**WHAT IS EXPECTED**
List every line below that contains the string "height", matching case exactly, and copy each one in full.

**PROVIDED DATA**
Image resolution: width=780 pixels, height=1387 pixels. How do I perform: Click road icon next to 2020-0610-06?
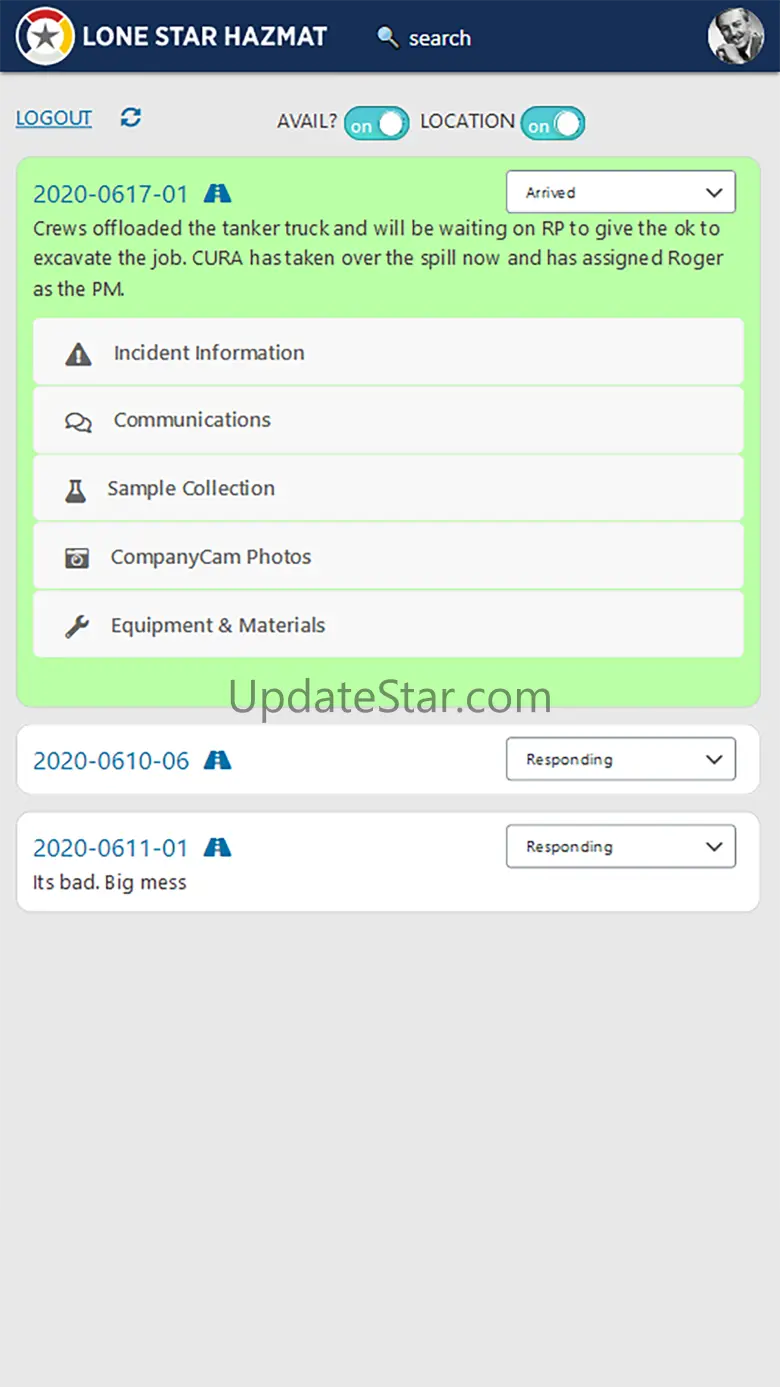[x=217, y=760]
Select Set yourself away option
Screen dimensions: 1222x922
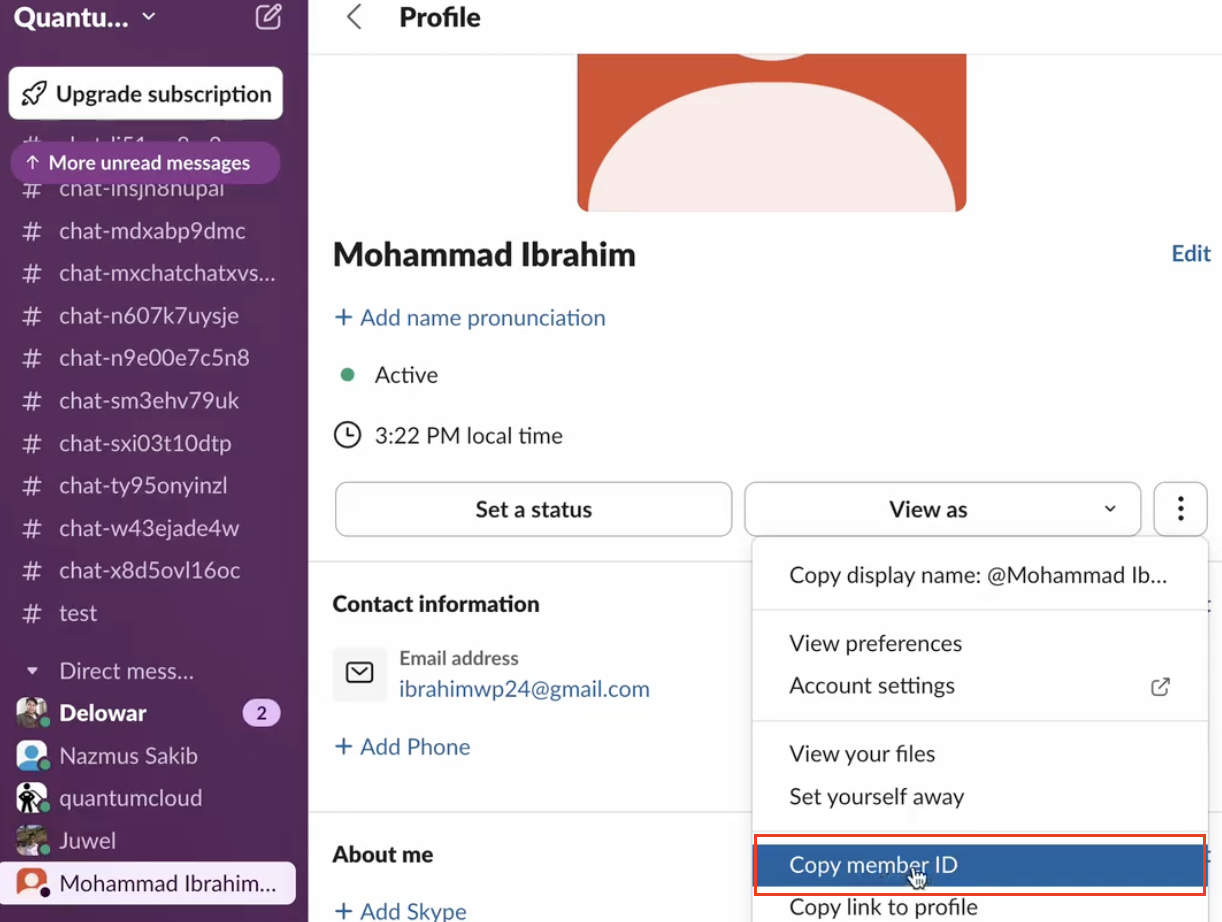click(876, 797)
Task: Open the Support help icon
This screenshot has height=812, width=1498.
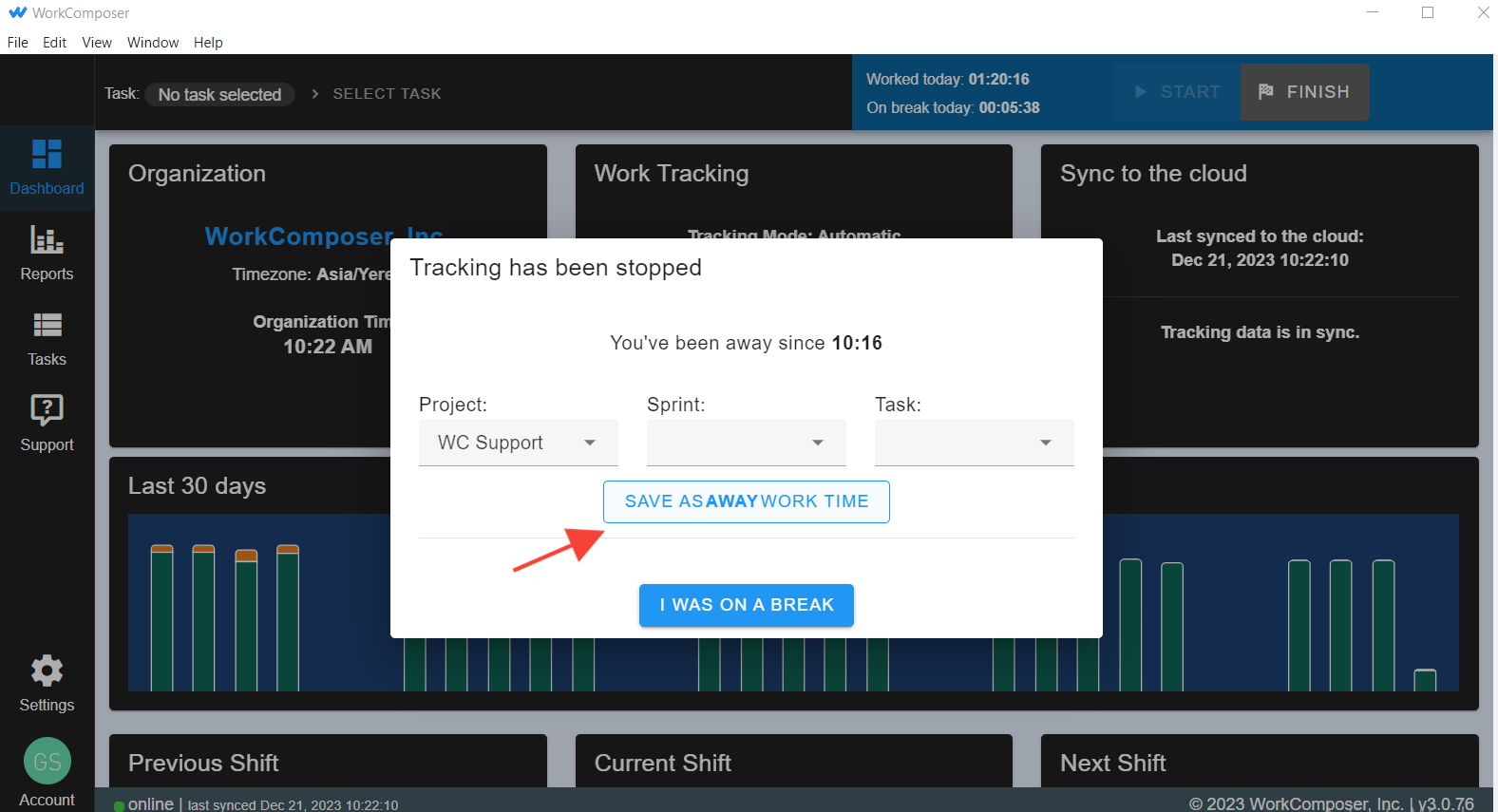Action: click(47, 410)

**RESPONSE TO THE EXERCISE**
Image resolution: width=780 pixels, height=1387 pixels. How do I perform: Click road icon next to 2020-0610-06?
This screenshot has height=812, width=1498.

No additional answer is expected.